O Ministério Público Federal (MPF) recomendou que a Fundação Nacional dos Povos Indígenas (Funai) seja formalmente comunicada sobre a situação de saúde com risco de morte envolvendo indígenas venezuelanos da etnia Warao em João Pessoa. A orientação foi dirigida à Secretaria de Estado do Desenvolvimento Humano da Paraíba (SEDH-PB), por intermédio do Centro Estadual de Referência para Migrantes e Refugiados (Cermir).
Assinada pelo procurador da República Douglas Balbi Araújo, a recomendação tem como objetivo assegurar atendimento adequado à população Warao por meio de atuação articulada entre os órgãos públicos responsáveis. Segundo o MPF, a medida visa promover coordenação entre as instituições para evitar novas ocorrências de risco à vida.
A ação do MPF foi motivada pela investigação da morte de uma indígena Warao idosa ocorrida em João Pessoa, em setembro de 2025. Relatório elaborado pelo Cermir indicou que a vítima enfrentou dificuldades no acesso aos serviços públicos, incluindo barreiras linguísticas e a falta de suporte adequado.
A apuração também detectou falhas de comunicação entre a SEDH e a Coordenação Regional da Funai na Paraíba. Em ofício, a Funai afirmou não ter sido formalmente informada sobre o caso, o que motivou a cobrança por parte do MPF para que a Secretaria estatal proceda à notificação.
O documento do Ministério Público Federal estabelece prazo de até 10 dias para que a SEDH-PB informe se acatará a recomendação.

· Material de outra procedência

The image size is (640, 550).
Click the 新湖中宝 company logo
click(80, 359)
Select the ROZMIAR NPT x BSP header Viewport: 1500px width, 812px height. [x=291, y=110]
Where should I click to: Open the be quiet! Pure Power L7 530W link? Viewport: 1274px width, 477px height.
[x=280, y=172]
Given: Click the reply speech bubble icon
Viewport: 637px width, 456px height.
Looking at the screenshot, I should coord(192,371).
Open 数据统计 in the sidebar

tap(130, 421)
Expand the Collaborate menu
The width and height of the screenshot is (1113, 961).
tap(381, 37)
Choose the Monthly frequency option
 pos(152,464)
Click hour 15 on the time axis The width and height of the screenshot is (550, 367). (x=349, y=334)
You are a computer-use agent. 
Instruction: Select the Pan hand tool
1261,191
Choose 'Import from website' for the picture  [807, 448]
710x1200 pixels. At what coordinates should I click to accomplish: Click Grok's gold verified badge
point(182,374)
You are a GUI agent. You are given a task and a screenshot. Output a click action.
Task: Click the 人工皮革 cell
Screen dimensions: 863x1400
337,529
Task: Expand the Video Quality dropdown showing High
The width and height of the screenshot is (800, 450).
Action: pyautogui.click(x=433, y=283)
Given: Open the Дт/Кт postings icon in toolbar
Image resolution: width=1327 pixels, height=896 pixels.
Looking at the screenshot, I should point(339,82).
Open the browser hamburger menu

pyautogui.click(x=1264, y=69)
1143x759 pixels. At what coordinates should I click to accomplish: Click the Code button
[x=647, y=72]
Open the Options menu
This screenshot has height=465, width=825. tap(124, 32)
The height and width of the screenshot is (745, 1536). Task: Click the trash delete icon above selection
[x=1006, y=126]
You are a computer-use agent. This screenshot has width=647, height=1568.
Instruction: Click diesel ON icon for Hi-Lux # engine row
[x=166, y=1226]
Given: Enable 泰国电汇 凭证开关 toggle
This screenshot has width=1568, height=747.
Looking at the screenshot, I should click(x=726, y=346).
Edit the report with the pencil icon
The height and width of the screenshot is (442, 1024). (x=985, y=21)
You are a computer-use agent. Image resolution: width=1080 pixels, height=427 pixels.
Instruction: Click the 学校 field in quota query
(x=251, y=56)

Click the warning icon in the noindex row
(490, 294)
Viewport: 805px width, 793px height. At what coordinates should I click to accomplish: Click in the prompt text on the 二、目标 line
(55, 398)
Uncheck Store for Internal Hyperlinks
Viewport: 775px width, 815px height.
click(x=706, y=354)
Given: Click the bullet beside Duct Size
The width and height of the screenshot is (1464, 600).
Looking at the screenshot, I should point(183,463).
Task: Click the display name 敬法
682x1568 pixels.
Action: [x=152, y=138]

Até o momento, o g1 tentou contato com a Secretaria para obter esclarecimentos e aguarda posicionamento oficial.
A recomendação do MPF determina que, caso seja acolhida, a comunicação à Funai ocorra de forma a viabilizar medidas conjuntas que garantam proteção à saúde e ao acesso a serviços essenciais dos indígenas Warao residentes em João Pessoa.
O MPF ressalta a necessidade de ações coordenadas entre as esferas competentes para enfrentar as vulnerabilidades apontadas no relatório do Cermir, especialmente no que se refere a barreiras linguísticas e à ausência de apoio institucional que teriam contribuído para o desfecho trágico em setembro de 2025.